# More ... > Beekeeping and the environment >  Jeff Pettis comment channel 4 news

## Jon

Insecticides aren't to blame for the decline of Britain's bees, the Government's top bee scientist tells Channel 4 News. 

The announcement comes as a leading American bee researcher who first posed a link between insecticides called neonicotinoids and bee deaths told MPs today that his research doesn't explain bee losses seen in the US.

There is a link to the video in the url below.

http://www.channel4.com/news/bee-dec...-by-pesticides

----------


## gavin

Fascinating, considering the fuss that has been made lately based largely on hints about Jeff Pettis' findings.  On the other hand the Guardian take a different slant.  Presumably this is the chlorothalonil fungicide effects previously reported and published in Apidologie.

http://www.guardian.co.uk/environmen...s-entomb-hives

G.

----------


## Stromnessbees

Hi Gavin

... this is from the Guardian article:



> The entombing phenomenon was first noted in an obscure scientific paper from 2009, but since then scientists have been finding the behaviour more frequently, with the same results.


I tried the link but it doesn't work.
Do you know what this obscure scientific paper is? - I would like to have a look at it.

----------


## gavin

Hi Doris

How are you?!  

Yes, the original link from the Guardian has stopped working but you can read the paper here:

http://ento.psu.edu/directory/duv2/v...mbedpollen.pdf

The title is:

‘‘Entombed Pollen”: A new condition in honey bee colonies associated
with increased risk of colony mortality

And the abstract:

Here we describe a new phenomenon, entombed pollen, which is highly associated with increased colony
mortality. Entombed pollen is sunken, capped cells amidst ‘‘normal”, uncapped cells of stored pollen, and
some of the pollen contained within these cells is brick red in color. There appears to be a lack of microbial
agents in the pollen, and larvae and adult bees do not have an increased rate of mortality when they
are fed diets supplemented with entombed pollen in vitro, suggesting that the pollen itself is not directly
responsible for increased colony mortality.
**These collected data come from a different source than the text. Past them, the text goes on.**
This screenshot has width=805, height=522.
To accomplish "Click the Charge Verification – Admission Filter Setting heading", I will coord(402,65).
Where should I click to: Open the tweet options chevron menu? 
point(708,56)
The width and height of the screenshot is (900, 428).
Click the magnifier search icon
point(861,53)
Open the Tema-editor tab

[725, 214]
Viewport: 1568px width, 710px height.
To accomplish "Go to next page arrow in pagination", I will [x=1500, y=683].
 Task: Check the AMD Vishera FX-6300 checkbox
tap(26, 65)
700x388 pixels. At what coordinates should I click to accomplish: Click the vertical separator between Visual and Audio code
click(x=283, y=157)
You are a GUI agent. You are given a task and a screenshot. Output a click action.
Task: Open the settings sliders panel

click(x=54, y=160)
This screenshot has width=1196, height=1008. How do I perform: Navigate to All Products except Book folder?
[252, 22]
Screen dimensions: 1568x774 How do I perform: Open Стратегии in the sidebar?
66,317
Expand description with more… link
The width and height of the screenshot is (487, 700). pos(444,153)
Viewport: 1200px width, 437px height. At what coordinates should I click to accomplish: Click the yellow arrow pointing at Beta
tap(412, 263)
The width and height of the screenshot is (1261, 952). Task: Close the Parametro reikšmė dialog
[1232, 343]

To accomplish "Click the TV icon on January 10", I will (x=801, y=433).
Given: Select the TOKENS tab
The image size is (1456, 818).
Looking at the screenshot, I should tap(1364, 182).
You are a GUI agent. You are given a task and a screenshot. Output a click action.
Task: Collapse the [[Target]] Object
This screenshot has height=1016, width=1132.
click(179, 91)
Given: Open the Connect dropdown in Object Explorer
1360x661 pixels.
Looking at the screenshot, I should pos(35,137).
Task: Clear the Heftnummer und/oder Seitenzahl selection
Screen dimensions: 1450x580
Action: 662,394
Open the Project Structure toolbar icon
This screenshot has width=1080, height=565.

However, the increased incidence of entombed pollen in
reused wax comb suggests that there is a transmittable factor common to the phenomenon and colony
mortality. In addition, there were elevated pesticide levels, notably of the fungicide chlorothalonil, in
entombed pollen. Additional studies are needed to determine if there is a causal relationship between
entombed pollen, chemical residues, and colony mortality.

G.

----------


## Stromnessbees

> How are you?!


 Not too bad, keeping busy in my own weird ways.  :Cool: 


Thank you very much for the link, will read the article as soon as I can.

This caught my eye straight away though:




> ... some of the pollen contained within these cells is brick red in color.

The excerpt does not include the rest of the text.